One pixel and three pixel attacks are pretty hard to get it seems
sayakpaul opened this issue · comments
Hey, @Hyperparticle.
Such a nice collection of materials, thank you!
I tried extending the CIFAR10 example to do some comparisons. It appears to me that for the kind of computational budget you followed, it's pretty hard to get a successful attack even on a small CNN (15722 learnable parameters).
Here's my notebook that does the comparison - https://colab.research.google.com/drive/1TKxtY63dqcuWAvrrDaDx3PQ3M7_xntQr?usp=sharing.
Am I missing out on something? One of the things I have changed is I have scaled the pixel values to be in the range of [0, 1]. Any help is much appreciated.
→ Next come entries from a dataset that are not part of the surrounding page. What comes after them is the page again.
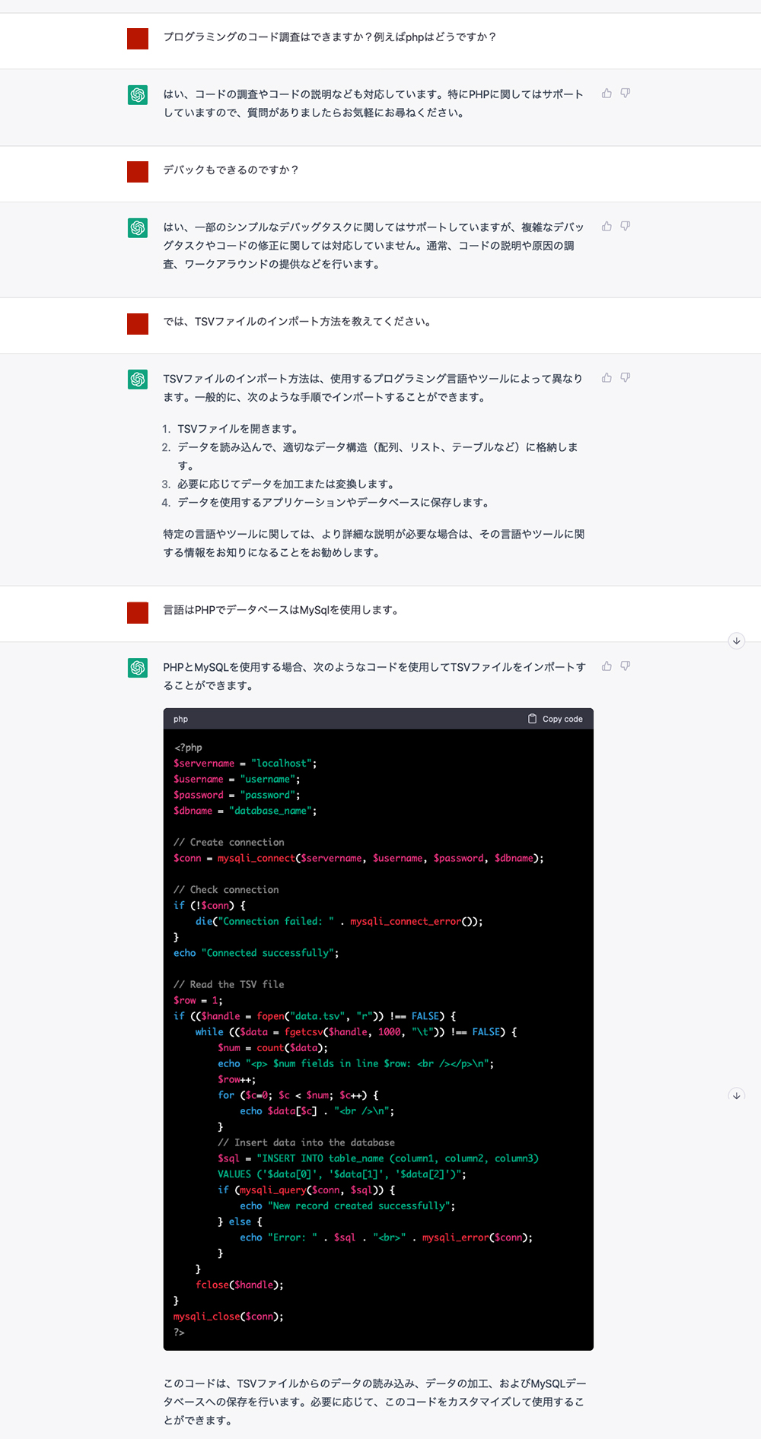The width and height of the screenshot is (761, 1439).
Task: Click ChatGPT logo beside the debugging reply
Action: coord(138,228)
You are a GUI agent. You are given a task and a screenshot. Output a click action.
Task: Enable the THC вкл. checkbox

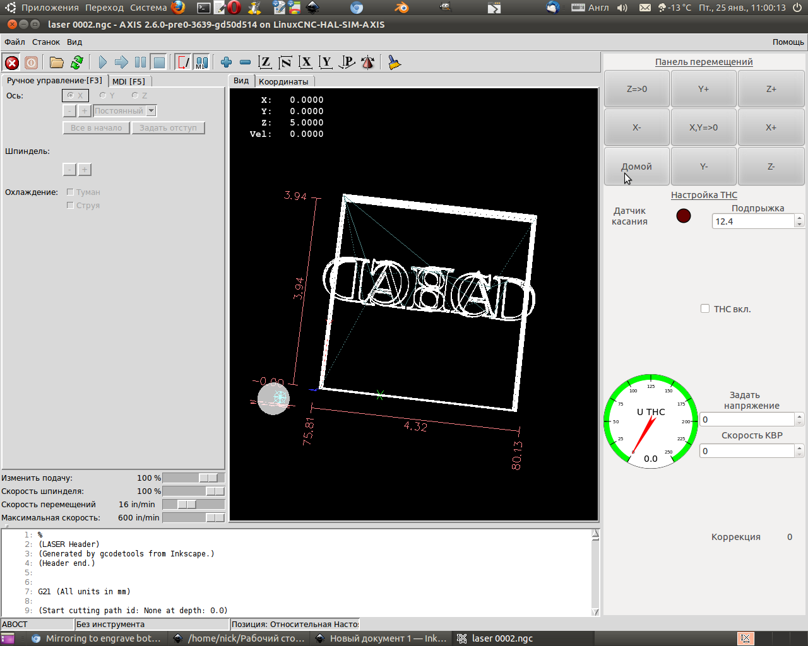click(705, 309)
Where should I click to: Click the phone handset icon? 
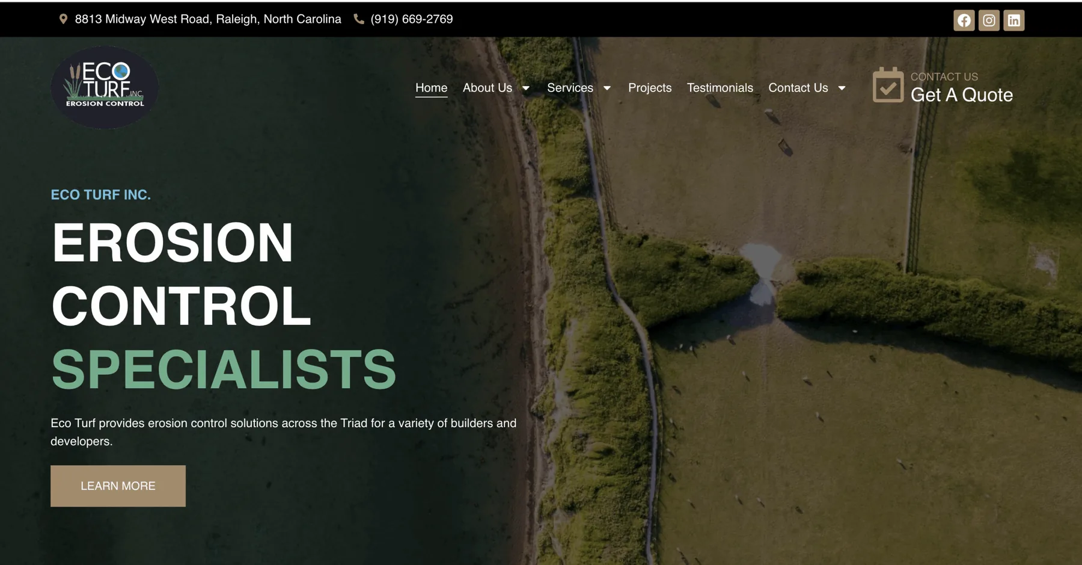click(x=359, y=19)
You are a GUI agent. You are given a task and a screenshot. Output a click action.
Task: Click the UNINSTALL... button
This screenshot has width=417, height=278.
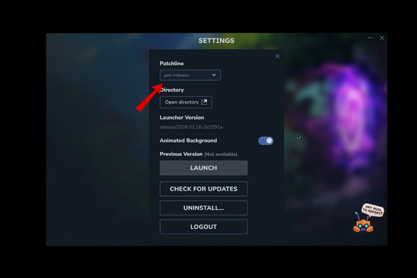click(x=204, y=208)
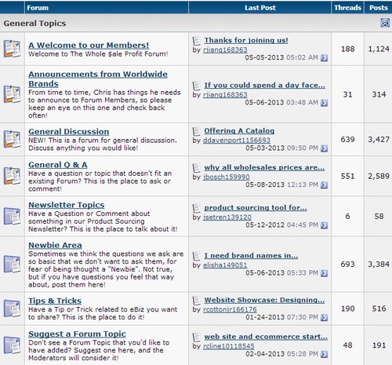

Thanks!
There might be a lot of reasons why the attack might not work so well. For one, this implementation isn't particularly optimized for high performance, so for harder examples/networks it might take a long time to perform any successful attacks. The original authors' implementation seems to work better, I think because there are some additional details that are not mentioned in the paper (but it looks like they removed their implementation, unfortunately).
I see. But there does not seem to be a whole lot of differences between your implementation & the implementation I referenced in the Colab Notebook (most of which is referred from yours in fact).
But anyway, thank you for your inputs.